高血圧とは、安静時の血圧が正常範囲よりも高く維持されている状態を指します。
医療機関で測定したときの測定値が 140/90 mmHg 以上、自宅での測定は 135/85 mmHg 以上 の場合に高血圧と診断されます。
自宅での計測の基準値が5mmHg低いのは、自宅のほうが病院で計測するよりリラックスでき、その分、血圧が低めに出るからです。
自覚症状が少ない「サイレントキラー」であり、放置すると血管が傷つき、動脈硬化の進行や脳卒中、心筋梗塞、腎臓病などの深刻な合併症を引き起こします。
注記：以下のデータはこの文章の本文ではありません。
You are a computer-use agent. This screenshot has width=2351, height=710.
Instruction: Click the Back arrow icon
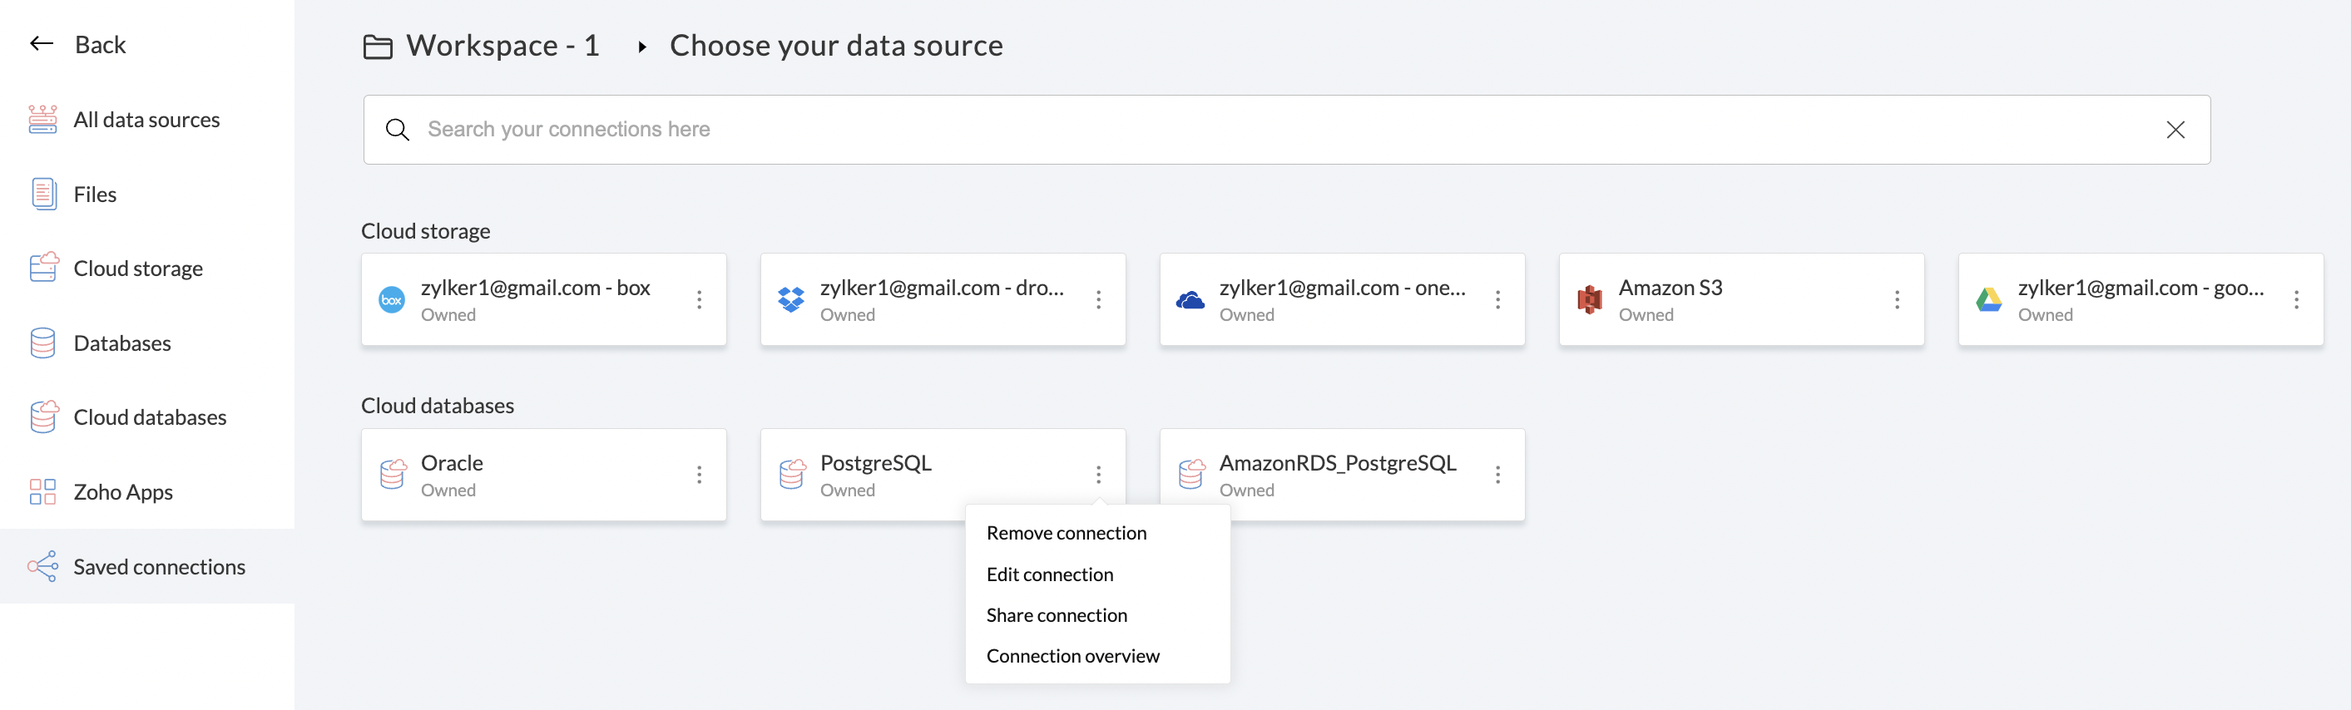coord(41,44)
自覚症状がないため、健康診断や家庭での定期的な血圧測定で早期に発見し、早期に治療を開始することが重要です。
原因
高血圧は大きく分けると2種類あり、遺伝的な体質や生活習慣などで引き起こされると考えられているものの、原因が未だにはっきりとされていない「本態性高血圧」と、腎臓の疾患やホルモンの異常、薬の副作用などが原因で発症する「二次性高血圧」に分けられます。
本態性高血圧
本態性高血圧は、日本人の高血圧の約90%を占める、基礎疾患を持たない(原因が特定できない)高血圧です。
遺伝的素因、塩分過多、肥満、運動不足、ストレスなどの環境要因が複合的に関与し、血管障害を誘発します。
二次性高血圧
二次性高血圧とは、腎臓やホルモンの病気、睡眠時無呼吸症候群、薬の副作用など、特定の原因がある高血圧のことをいいます。
症状
高血圧はしばしば「サイレントキラー」と呼ばれます。これは、自覚症状がほとんどないまま進行し、気づいたときには脳や心臓、腎臓に深刻なダメージを与えていることがあるからです。
ただし、血圧が非常に高くなった場合や長期間続いた場合、以下のような症状が現れることがあります。
- 頭痛
- めまい・ふらつき
- 胸の圧迫感・動悸
- 息切れ・全身のだるさ
治療について
健康診断で血圧を指摘されたら、症状がなくてもまずは受診してください。当院では「130/80mmHg未満」を目標とし、脳卒中や心筋梗塞の予防を目指します。
生活習慣の改善
- 減塩:1日 6g未満 が目標
- 適正体重の維持:肥満は血圧を上げやすい
- 運動:有酸素運動(ウォーキングなど)を週3〜5回
- 節酒:飲むなら控えめに
- 禁煙:血管を守るため必須
- ストレス対策・十分な睡眠
薬物療法

生活習慣を改善しても血圧が下がらない場合は、薬物療法を選択することもあります。
処方する薬は、お一人おひとりの年齢や体質、合併症(糖尿病・腎臓病・心臓病など)を考慮し、適切なお薬を選択します。
服用する量や時間帯は必ず医師の指示に従い、自己判断で服用をやめないでください。
また、高血圧以外の持病がある場合、病気によっては服用できないお薬もあるため、持病のある方は事前に医師までお伝えください。